Question

Show that the linearization of \(f(x)=(1+x)^{k}\) at \(x=0\) is \(L(x)=1+k x\)

Short answer

The linearization of the function \(f(x)=(1+x)^{k}\) at \(x=0\) is \(L(x)=1+k x\).

Step-by-step solution

Calculate the function value at x=0

First, let's calculate the function value at \(x=0\). We replace \(x\) with 0 in the function \(f(x)=(1+x)^{k}\), this gives us \(f(0)=(1+0)^{k}=1\).

Calculate the derivative of the function

Now, we calculate the derivative of the function \(f(x)=(1+x)^{k}\). The derivative is given by the power rule \(\frac{d}{dx}x^{n}=n x^{n-1}\). In this case, \(n=k\) and we have \(\frac{d}{dx}(1+x)^{k}=k(1+x)^{k-1}\).

Calculate the derivative value at x=0

Next, we calculate the value of the derivative at \(x=0\).

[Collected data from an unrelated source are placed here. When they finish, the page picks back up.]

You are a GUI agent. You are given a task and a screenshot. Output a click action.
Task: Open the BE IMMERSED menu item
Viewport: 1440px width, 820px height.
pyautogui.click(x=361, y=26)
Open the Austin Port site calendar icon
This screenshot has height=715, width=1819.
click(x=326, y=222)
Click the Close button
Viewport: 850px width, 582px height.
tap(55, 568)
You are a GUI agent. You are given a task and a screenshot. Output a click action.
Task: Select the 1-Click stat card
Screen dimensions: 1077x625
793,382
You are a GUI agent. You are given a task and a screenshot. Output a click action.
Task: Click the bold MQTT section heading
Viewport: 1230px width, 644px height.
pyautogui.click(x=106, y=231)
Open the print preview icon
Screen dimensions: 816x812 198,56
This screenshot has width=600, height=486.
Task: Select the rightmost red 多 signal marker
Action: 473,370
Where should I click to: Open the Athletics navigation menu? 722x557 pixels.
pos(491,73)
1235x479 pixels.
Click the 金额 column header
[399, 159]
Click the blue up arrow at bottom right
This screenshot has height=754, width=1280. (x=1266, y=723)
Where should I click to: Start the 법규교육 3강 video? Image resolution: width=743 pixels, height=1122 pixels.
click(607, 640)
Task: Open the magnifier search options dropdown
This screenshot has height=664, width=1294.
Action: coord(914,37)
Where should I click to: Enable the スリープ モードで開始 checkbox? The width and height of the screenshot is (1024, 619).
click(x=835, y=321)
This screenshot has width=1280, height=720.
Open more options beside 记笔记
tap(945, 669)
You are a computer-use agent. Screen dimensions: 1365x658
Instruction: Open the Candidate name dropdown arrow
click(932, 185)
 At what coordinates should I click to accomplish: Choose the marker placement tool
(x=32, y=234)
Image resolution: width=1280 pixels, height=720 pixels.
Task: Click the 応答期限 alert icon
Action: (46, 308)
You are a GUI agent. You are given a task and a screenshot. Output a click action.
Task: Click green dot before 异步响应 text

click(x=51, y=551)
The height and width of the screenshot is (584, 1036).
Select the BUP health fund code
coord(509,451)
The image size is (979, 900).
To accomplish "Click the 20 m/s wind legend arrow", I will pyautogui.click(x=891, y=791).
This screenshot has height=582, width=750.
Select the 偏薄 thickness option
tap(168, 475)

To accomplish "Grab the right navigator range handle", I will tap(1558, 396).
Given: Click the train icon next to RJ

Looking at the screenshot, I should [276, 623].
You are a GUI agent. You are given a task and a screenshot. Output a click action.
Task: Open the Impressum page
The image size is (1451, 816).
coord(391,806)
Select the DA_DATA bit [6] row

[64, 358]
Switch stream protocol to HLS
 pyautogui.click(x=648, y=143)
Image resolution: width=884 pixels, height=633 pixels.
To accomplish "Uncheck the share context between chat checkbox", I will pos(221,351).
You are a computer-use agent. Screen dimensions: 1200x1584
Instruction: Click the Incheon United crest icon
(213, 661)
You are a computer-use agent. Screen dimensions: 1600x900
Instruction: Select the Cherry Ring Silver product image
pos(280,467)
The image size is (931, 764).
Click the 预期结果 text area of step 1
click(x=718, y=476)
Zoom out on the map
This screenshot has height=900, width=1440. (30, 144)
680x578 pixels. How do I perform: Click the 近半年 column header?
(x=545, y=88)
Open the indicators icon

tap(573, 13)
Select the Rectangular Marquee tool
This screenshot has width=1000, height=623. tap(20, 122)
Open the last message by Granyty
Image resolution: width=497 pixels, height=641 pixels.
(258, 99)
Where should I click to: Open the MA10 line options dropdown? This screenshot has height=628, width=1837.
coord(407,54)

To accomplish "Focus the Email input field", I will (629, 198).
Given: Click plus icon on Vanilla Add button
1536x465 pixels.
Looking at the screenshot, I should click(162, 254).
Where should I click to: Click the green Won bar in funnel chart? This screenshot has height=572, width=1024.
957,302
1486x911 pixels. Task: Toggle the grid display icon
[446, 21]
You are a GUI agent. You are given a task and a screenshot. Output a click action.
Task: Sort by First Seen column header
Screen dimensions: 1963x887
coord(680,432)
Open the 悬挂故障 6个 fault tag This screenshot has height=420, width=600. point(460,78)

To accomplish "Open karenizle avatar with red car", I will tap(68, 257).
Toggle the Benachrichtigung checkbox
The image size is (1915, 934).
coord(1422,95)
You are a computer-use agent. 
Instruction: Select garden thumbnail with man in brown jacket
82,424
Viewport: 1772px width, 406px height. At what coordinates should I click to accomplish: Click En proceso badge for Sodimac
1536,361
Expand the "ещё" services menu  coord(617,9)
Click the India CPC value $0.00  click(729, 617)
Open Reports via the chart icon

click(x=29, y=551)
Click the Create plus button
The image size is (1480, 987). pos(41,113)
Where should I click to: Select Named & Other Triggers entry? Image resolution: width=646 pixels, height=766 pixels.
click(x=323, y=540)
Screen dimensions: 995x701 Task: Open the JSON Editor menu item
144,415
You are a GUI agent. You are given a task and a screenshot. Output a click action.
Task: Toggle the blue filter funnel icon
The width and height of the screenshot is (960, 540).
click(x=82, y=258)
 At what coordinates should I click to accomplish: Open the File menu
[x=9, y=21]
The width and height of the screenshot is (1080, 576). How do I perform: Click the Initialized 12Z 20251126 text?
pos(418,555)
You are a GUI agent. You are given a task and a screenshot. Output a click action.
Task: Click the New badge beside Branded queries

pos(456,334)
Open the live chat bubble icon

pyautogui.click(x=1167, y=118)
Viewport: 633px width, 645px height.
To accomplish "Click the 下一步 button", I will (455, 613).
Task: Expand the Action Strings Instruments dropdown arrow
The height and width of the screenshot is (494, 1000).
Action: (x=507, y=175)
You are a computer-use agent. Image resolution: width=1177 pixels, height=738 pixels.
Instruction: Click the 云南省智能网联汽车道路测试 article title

We replace \(x\) with 0 in the derivative, this gives us \(f'(0)=k(1+0)^{k-1}=k\).

Formulate the linearization

Finally, the linearization \(L(x)\) of the function \(f(x)\) at \(x=0\) is given by the equation \(L(x)=f(0)+f'(0)(x-0)\). Therefore, substituting the previously calculated values, we have \(L(x)=1+k x\).

Key concepts

Calculus

Calculus is a branch of mathematics that deals with the study of change and motion. It can be divided into two major fields: differential calculus and integral calculus. Differential calculus concerns the rate at which quantities change, while integral calculus focuses on the accumulation of quantities. The core idea of calculus is to approach problems involving change by breaking them down into infinitesimally small pieces, and then to solve these simpler problems to arrive at an overall conclusion.

One of the foundational operations in calculus is differentiation, which is used to calculate the rate of change or the slope of a curve at any point. The opposite operation, integration, is used to find areas, volumes, central points, and many useful things. Calculus has widespread applications in sciences and engineering and is typically introduced in secondary education.

Power Rule for Derivatives

One of the most commonly used rules for differentiation in calculus is the power rule. This rule simplifies the process of taking derivatives of polynomial functions where the exponent is a real number. The power rule states that the derivative of a monomial term with the form \(x^n\) is \(nx^{n-1}\).

To implement this rule, simply multiply the exponent by the coefficient of the term and subtract one from the exponent. For example, the derivative of \(x^3\) is \(3x^2\). This rule is vital for calculating derivatives in a quick and efficient manner and lays the groundwork for analyzing the behavior of functions, such as their growth rates and concavity.

Tangent Approximation

Tangent approximation, otherwise known as linearization, is a method used in calculus to approximate the value of a function near a point. It uses the tangent line at a specific point on a curve to approximate the function's values near that point. The equation of the tangent line to a function \(f(x)\) at a point \(x = a\) is given by \(L(x) = f(a) + f'(a)(x - a)\), where \(L(x)\) is the linear approximation and \(f'(a)\) is the derivative of the function at the point \(a\).

This technique is extremely useful in situations where calculating the exact value of functions is complex or impossible. By using the tangent line, which is a straight line, approximation becomes much simpler—providing valuable insights into the behavior of functions in the vicinity of the point of tangency.

Differential Calculus

Differential calculus is a subfield of calculus concerned with the concept of a derivative, which represents an instantaneous rate of change. It's about understanding how one quantity changes in relation to another. Finding a derivative is fundamentally about finding the slope of the function at any point, which is analogous to the steepness of the line tangent to the function at that point.

The process of differentiation, which is at the heart of differential calculus, enables us to calculate not only the slope of the tangent but also to determine the maximum and minimum values of functions, points of inflection, and the motion of objects under the influence of forces. Mastery of differential calculus is essential for solving problems in physics, engineering, economics, and beyond, making it an indispensable tool in the sciences.